* PASSAGE
☆ ☆ ☆ ☆ ☆ ☆ ☆

What I aimed for was reflecting what the Waite deck did. Because I think the Waite deck did a very, very good job of taking the images away from playing cards to being cards that were really much more psychologically functional.
SPEAKING OF HOW THE CARDS FUNCTION, HOW AND WHY DO YOU THINK THE TAROT WORKS?
With the exception of shallow people who are bored, most people come to divination when they they are having trouble making a decision. They’re in a situation that they want resolved. Somewhere in their minds they have everything they need to reach a decision. However, this information isn’t available to them.
I believe that people’s subconscious minds are very good at reading and interpreting people within seconds. Additionally, our unconscious is able to perceive meaning in images in fractions of seconds.

☆ ☆ ☆ ☆ ☆ ☆ ☆

* MATERIAL SUPPLIED
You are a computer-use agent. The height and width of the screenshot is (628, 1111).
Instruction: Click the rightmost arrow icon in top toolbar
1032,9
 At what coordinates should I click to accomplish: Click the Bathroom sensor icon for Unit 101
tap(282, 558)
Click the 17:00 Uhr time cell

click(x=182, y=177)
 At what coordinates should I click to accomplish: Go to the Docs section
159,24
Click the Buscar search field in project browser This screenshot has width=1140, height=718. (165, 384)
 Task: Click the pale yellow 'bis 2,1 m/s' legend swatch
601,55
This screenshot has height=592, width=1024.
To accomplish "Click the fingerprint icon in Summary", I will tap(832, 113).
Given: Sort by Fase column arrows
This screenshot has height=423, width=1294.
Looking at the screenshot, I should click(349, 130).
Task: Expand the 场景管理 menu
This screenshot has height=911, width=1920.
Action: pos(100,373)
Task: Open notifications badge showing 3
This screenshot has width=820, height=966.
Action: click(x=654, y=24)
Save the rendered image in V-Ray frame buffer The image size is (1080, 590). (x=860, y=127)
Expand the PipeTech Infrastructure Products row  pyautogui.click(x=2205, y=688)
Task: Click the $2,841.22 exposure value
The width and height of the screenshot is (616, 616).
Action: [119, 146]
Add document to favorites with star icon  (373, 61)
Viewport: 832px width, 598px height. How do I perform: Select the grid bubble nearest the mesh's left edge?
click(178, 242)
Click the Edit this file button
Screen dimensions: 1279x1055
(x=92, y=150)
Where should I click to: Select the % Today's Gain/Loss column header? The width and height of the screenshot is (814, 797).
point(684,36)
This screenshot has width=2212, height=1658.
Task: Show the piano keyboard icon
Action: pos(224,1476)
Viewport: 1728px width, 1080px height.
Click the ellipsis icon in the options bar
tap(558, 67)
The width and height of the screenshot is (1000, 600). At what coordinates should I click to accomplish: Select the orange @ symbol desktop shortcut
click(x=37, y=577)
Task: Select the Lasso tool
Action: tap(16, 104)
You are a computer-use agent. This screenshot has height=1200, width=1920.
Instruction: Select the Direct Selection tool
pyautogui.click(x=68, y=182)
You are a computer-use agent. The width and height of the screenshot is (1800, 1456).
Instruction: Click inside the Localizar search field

☆ ☆ ☆ ☆ ☆ ☆ ☆

* GIVEN EXERCISE A
Transcribe the part of the tarot interview that begins at the words "SPEAKING OF HOW" and stops after "available to them.".
* GIVEN EXERCISE B
Carry on the tarot interview from its last sentence.
The records stand apart from the tarot interview and are separate material.

* OUTPUT A
SPEAKING OF HOW THE CARDS FUNCTION, HOW AND WHY DO YOU THINK THE TAROT WORKS?
With the exception of shallow people who are bored, most people come to divination when they they are having trouble making a decision. They’re in a situation that they want resolved. Somewhere in their minds they have everything they need to reach a decision. However, this information isn’t available to them.

* OUTPUT B
Think of film going at 24 frames per second. The conscious mind can identify an image shown for only 4 frames, 1/6th of a second. But experiments where people are hooked up to stress monitors to detect unconscious responses has shown that our unconscious mind can recognize images displayed for under 1/6th of a second. The technological ancestor of moving pictures and film frames is the flip book: peeling through pages of successive images to to form a moving picture. It is the exact same set of movements that we use when we cut a deck in half and riffle-shuffle the cards together. The deck is effectively a flip-book, a hand-held movie. I believe the questioner’s unconscious mind—the repository of the information that’s blocked—sees images that speak to their condition as they handle the cards, particularly if they use their non-dominant hand and they stack the deck.
I believe the reader reads both the cards and the questioner, and may further stack the deck when they handle the cards. In a good reading, the unconscious minds of both parties cooperate to help people reach resolutions. The cards help both people put into words, and understand, what their unconscious minds have already processed.